News - 16.05.2022

L’ex-président colombien Juan M. Santos, prix Nobel de la paix: N’oubliez pas la Palestine. L’impunité en Israël et en Palestine est aussi intolérable qu’en Ukraine

 L’ex-président colombien Juan M. Santos, prix Nobel de la paix: N’oubliez pas la Palestine. L’impunité en Israël et en Palestine est aussi intolérable qu’en Ukraine

Par Juan Manuel Santos
Traduction de l’anglais par Mohamed Larbi Bouguerra

Le texte qui suit a paru en espagnol et en anglais sur les colonnes du quotidien madrilène El Pais, le 8 mai 2022- donc avant l’assassinat de Shireen Abu Akhla et la conduite horrible et inqualifiable de la police israélienne qui a sauvagement agressé le cortège des funérailles de cette icône du journalisme et de la nation arabes ; cequi a attiré une condamnation quasi universelle.
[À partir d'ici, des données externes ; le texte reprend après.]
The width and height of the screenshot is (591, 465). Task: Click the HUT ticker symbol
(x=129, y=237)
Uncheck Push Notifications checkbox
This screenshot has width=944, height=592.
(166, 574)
Pour le journal « The Jerusalem Post » du 12 mai 2022, l’article du président colombien est annonciateur des sanctions à venir pour Israël. Amer, le quotidien conservateur israélien de référence note, qu’en 2013, le Président israélien Shimon Perez considérait Juan Manuel Santos comme un« cher et véritable ami»et ajoutait «  Aujourd'hui, il est douteux que quelqu'un en Israël puisse appeler Santos un véritable et cher ami. »
Sous la présidence de M. Santos, la Colombie a reconnu l’Etat de Palestine en 2018.
Nous publions l’opinion de M. Santos à l’occasion de l’anniversaire de la Nakba.
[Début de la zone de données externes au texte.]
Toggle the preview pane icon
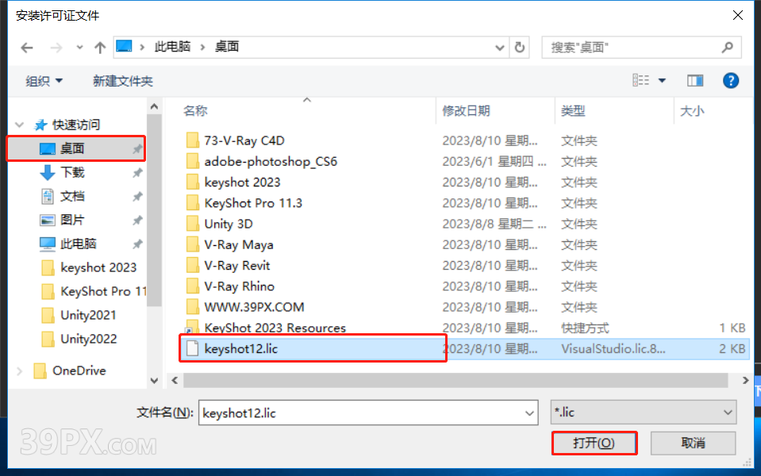click(x=695, y=81)
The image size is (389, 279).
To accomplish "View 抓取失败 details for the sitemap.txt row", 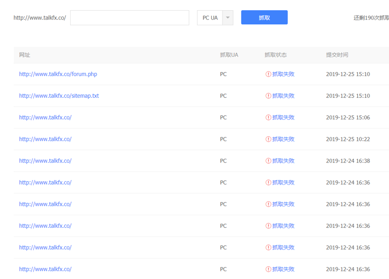I will pos(283,96).
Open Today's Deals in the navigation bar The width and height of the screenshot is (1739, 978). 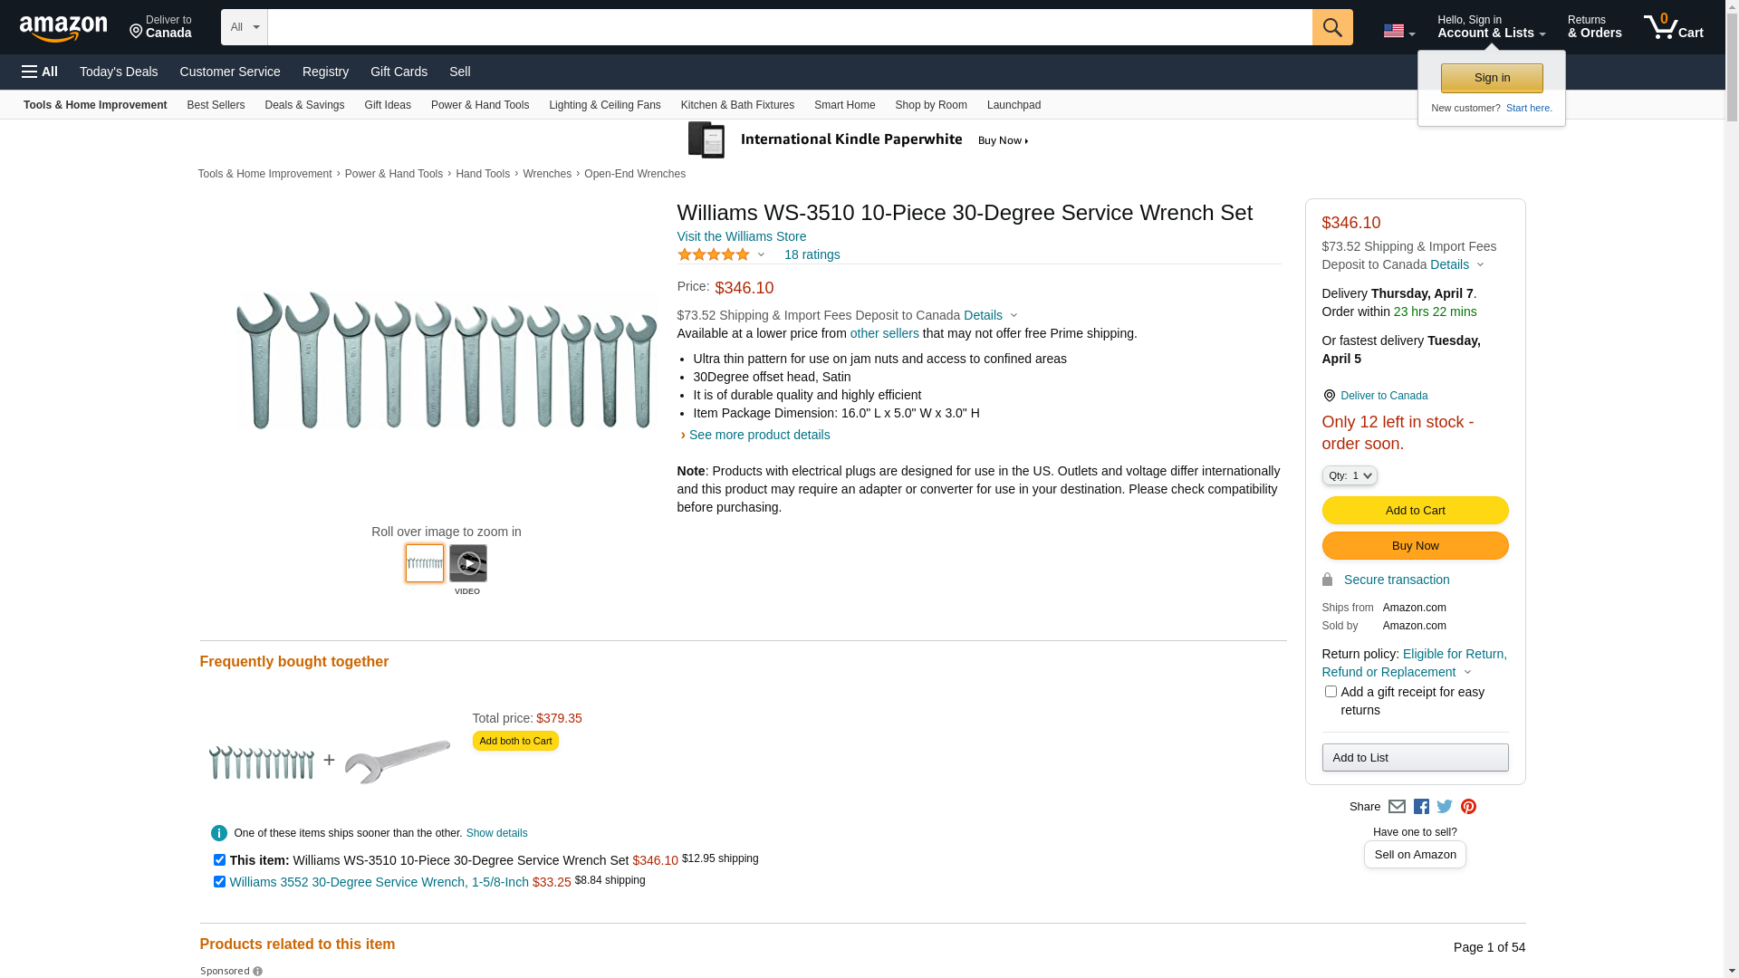(119, 72)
N’oublions pas la Palestine

Le président Santos écrit:

« Le monde a été horrifié par l'invasion de l'Ukraine par Poutine et cette réaction est juste. Les dirigeants politiques se tournent vers un ordre international fondé sur des règles pour contrer cet acte d'agression injustifié. Cependant, nous ne devons pas oublier que la négligence de ces règles et normes mondiales dans le monde entier a longtemps miné la paix et la sécurité et permis l'impunité, par exemple dans le conflit israélo-palestinien. Pour inverser cette tendance dangereuse, les dirigeants doivent respecter ces règles partout et à tout moment. L'application de deux poids, deux mesures pourrait affaiblir les arguments en faveur d'une action justifiée***.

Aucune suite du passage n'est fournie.